Il aura fallu attendre les tirs au but pour départager le PSV Eindhoven et l'Atletico Madrid. Mais Diego Simeone, survolté, poussera son public pour envoyer ses joueurs, à bout de nerfs, en quart de finale.

< Atletico de Madrid 0-0 (8-7 tab) PSV Eindhoven


Le plan de Philip Cocu a failli marcher. En 2005, c'est lui qui avait marqué à l'aller, permettant à son PSV de sortir un des plus gros outsiders de la compétition, l'Olympique Lyonnais. Plus de dix ans plus tard, celui qui est désormais coach de l'équipe batave a ressorti un plan aux petits oignons pour écarter l'Atletico Madrid de Simeone. Après un match aller plutôt fermé, il a fait jouer ses troupes à Vicente Calderon dans un inhabituel 3-5-2, acceptation sans sourciller la domination madrilène. Tout ça pour une action à l'heure de jeu, au plus fort des attaques des Matelassiers. Une frappe enroulée de Locadia, la première sérieuse des Bataves, déviée in extremis par Oblak sur son poteau. Le ballon revient dans le jeu sur De Jong, qui semblait avoir travaillé son positionnement à l'entraînement. Mais Felipe Luis le contre. Enorme frisson mais non, il n'y a pas but pour le PSV. Alors Cocu forcera le trait avec une défense à six pendant les prolongations. Mais il fera aussi rentrer Narsingh, qui ratera son péno lors de la séance fatidique. Tout le monde avait marqué jusque là. Et Juanfran se fera une joie derrière de mettre un terme à ce match plein de tensions.

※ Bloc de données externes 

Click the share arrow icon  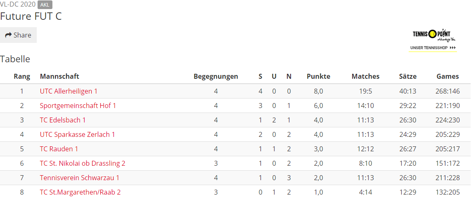tap(8, 35)
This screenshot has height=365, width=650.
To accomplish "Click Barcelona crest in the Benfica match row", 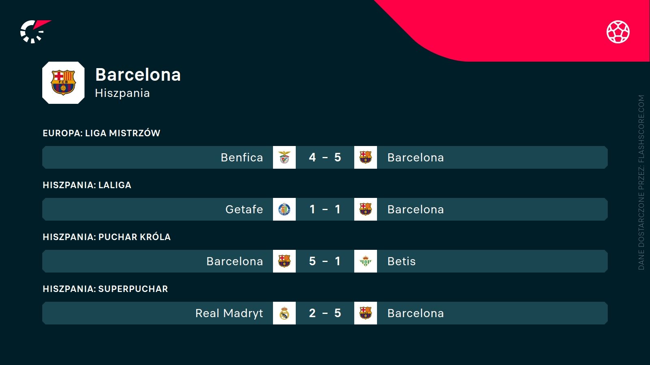I will coord(366,157).

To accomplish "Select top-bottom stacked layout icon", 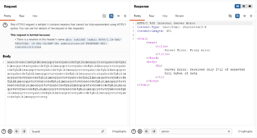I will click(x=244, y=6).
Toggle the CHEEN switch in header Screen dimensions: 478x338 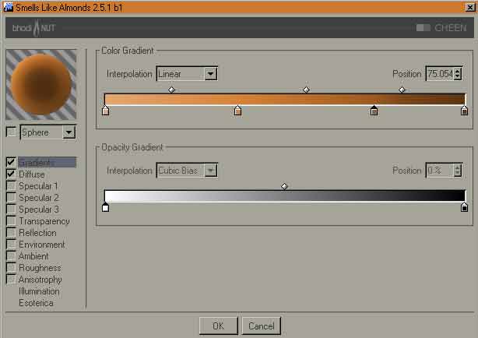424,28
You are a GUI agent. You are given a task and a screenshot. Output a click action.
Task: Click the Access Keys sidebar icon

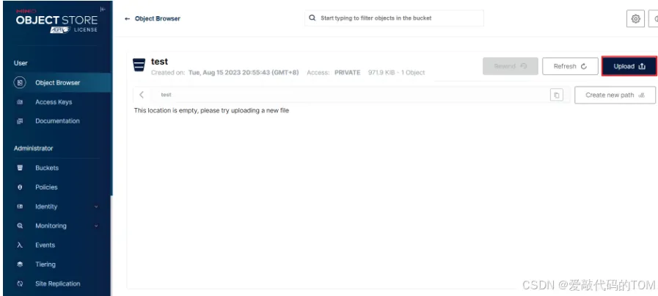coord(20,102)
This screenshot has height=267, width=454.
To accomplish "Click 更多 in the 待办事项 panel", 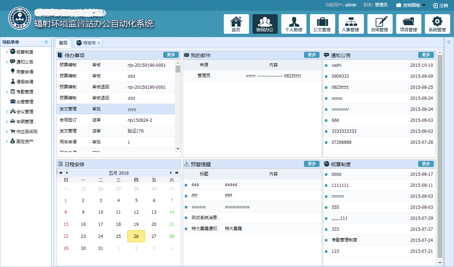I will point(171,55).
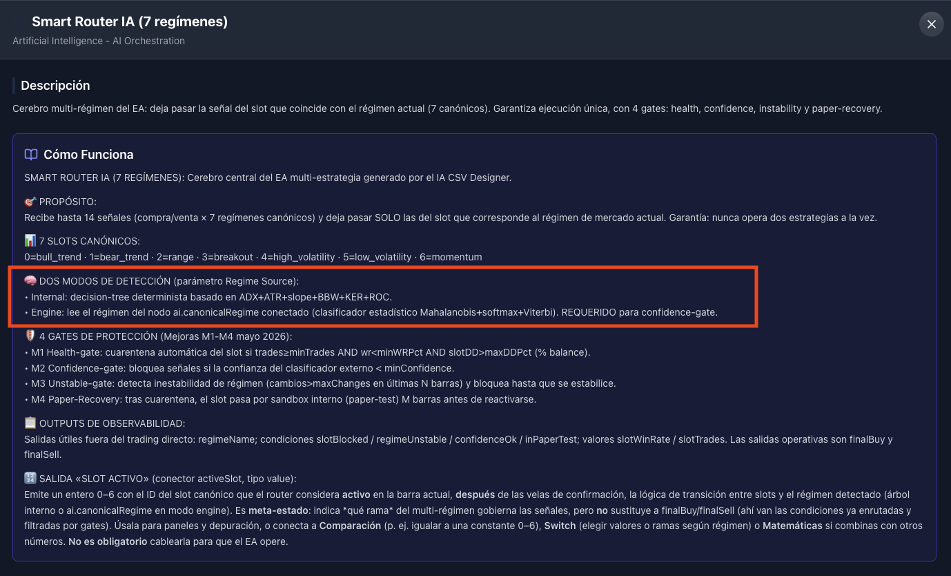This screenshot has height=576, width=951.
Task: Click the Cómo Funciona heading
Action: pos(88,154)
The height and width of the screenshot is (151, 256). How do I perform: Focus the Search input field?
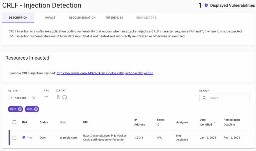224,98
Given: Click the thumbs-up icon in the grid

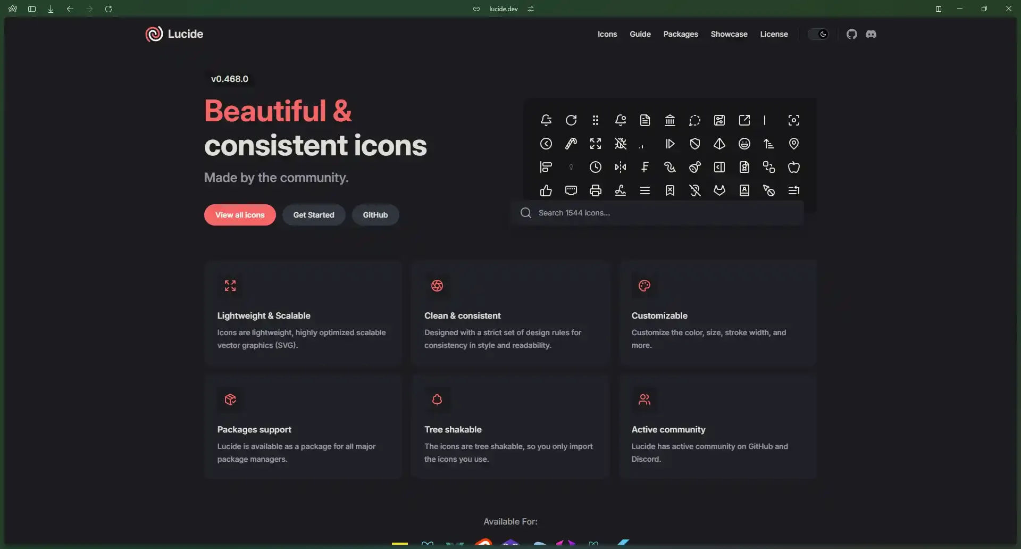Looking at the screenshot, I should point(546,190).
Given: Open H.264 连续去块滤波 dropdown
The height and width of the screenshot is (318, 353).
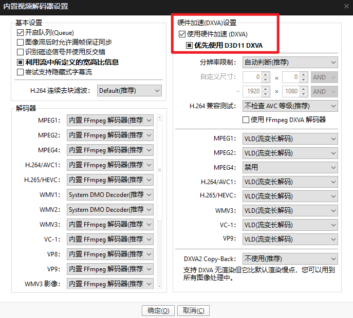Looking at the screenshot, I should coord(129,91).
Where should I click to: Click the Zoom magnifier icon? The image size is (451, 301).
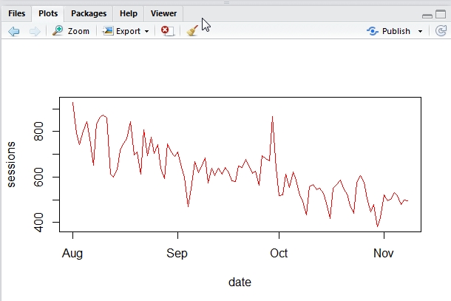pos(58,30)
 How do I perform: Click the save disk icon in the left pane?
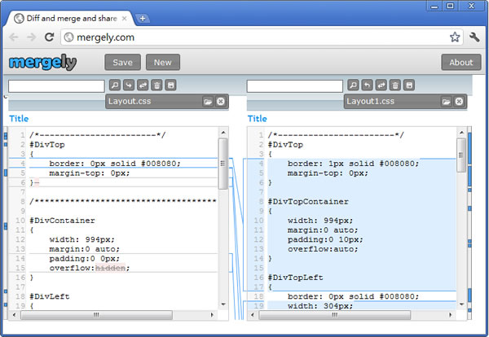(170, 85)
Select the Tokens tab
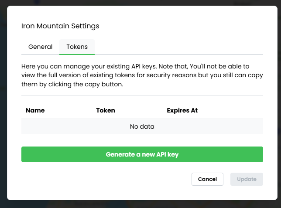This screenshot has width=281, height=208. click(77, 47)
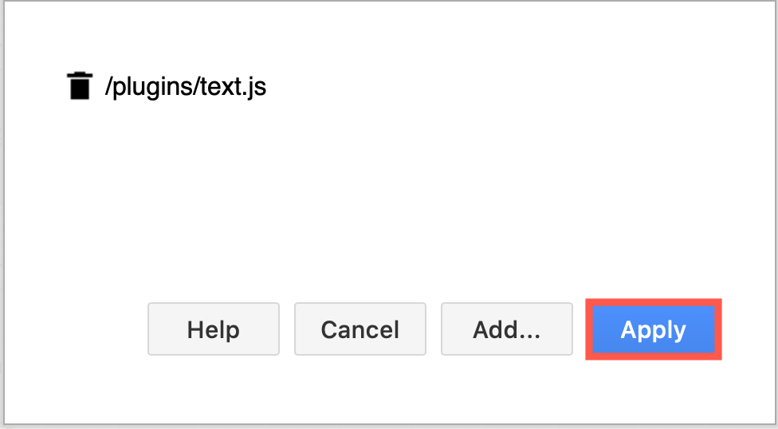Click the Add... button
This screenshot has width=778, height=429.
click(507, 329)
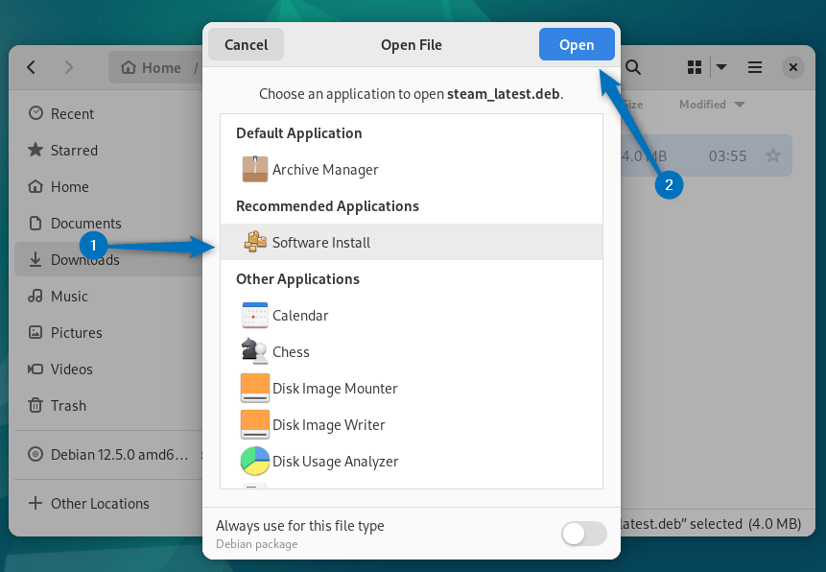Choose the Software Install icon
826x572 pixels.
255,243
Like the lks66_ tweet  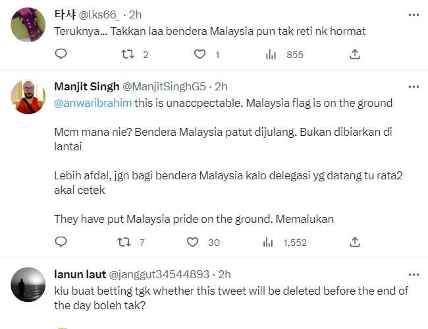[x=200, y=55]
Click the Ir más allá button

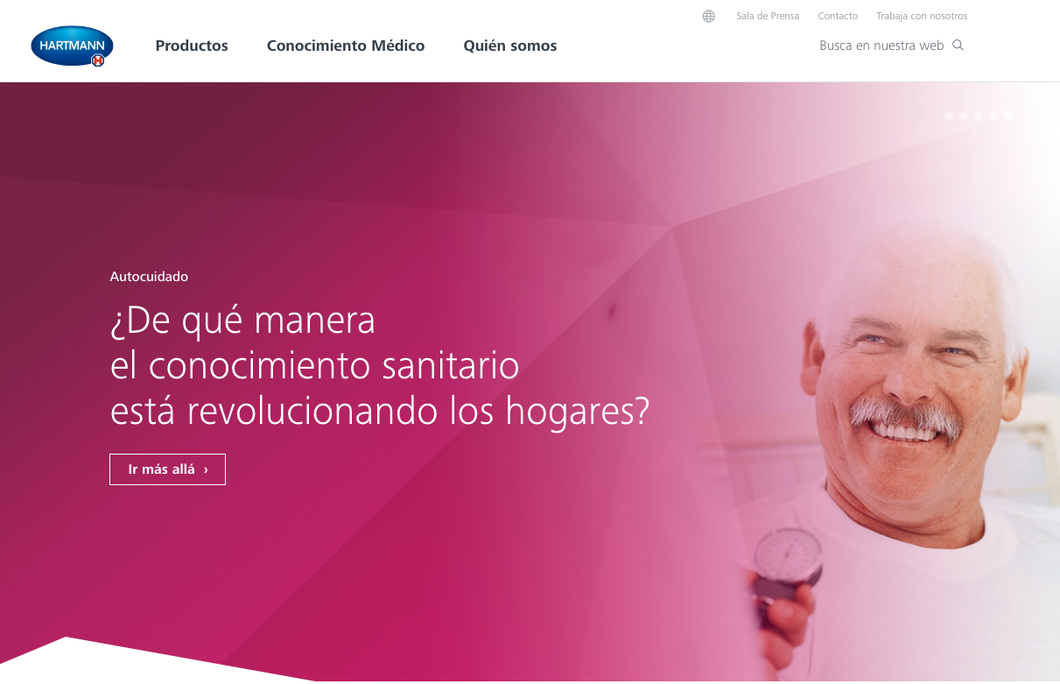[x=167, y=469]
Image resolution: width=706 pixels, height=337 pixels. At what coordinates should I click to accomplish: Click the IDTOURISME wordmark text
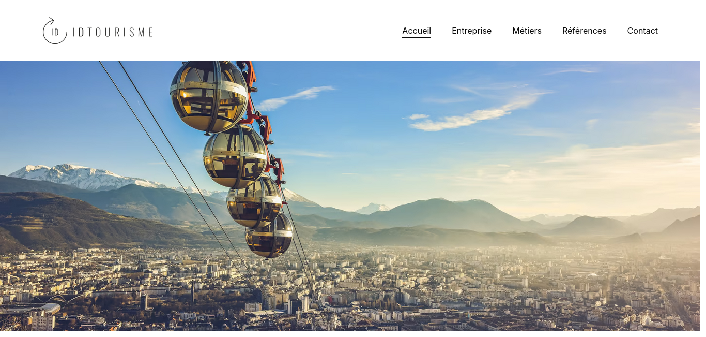(113, 32)
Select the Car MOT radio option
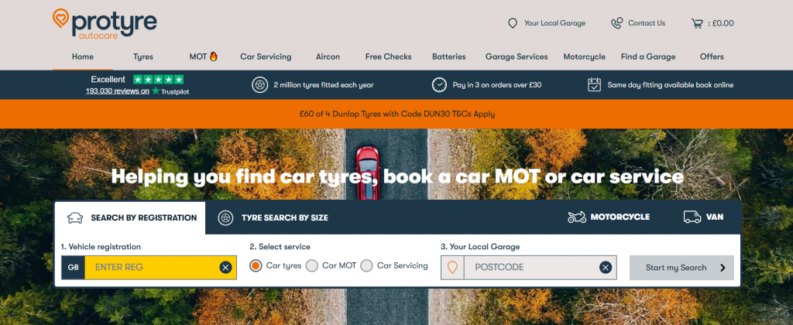The height and width of the screenshot is (325, 793). click(312, 266)
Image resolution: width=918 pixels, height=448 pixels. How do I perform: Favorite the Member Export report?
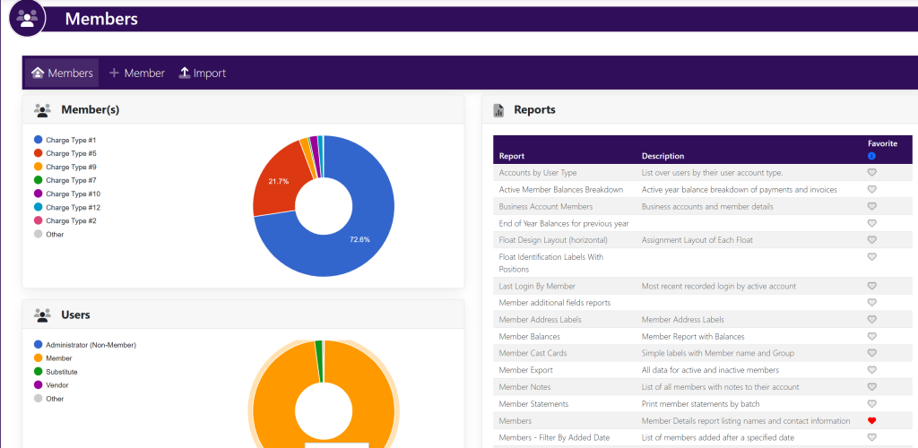(x=871, y=370)
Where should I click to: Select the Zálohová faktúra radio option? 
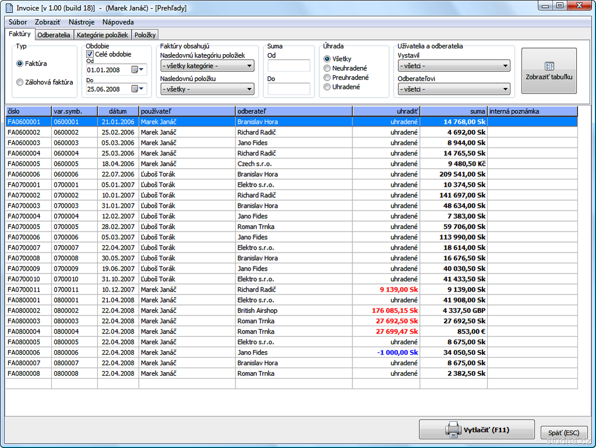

Zoet s'impose rapidement face à Griezmann


Pour ce match, Eindhoven se présente donc à cinq derrière, sans doute pour faire du marquage individuel et contrer l'attaque à deux têtes du second de la Liga. Comme bien souvent depuis le début de l'année 2016, Diego Simeone a choisi d'aligner Yannick Ferreira-Carrasco et Antoine Griezmann. Tout pour permettre au Français de briller, comme cela avait pu être le cas à Bernabeu dans le derby madrilène. Au bout d'un quart d'heure, bien servi par Koke dans la surface, Grizi a sa première cartouche, il contrôle et frappe dans la foulée, dans son style caractéristique. Mais Zoet, aussi juvénile qu'imposant, sort bien dans les cages des visiteurs. Le reste de la première mi-temps le confirme, il est dans un grand soir. C'est aussi le cas en face d'Oblak, qui anticipe parfaitement sur la seule incursion du PSV et un centre de Van Ginkel.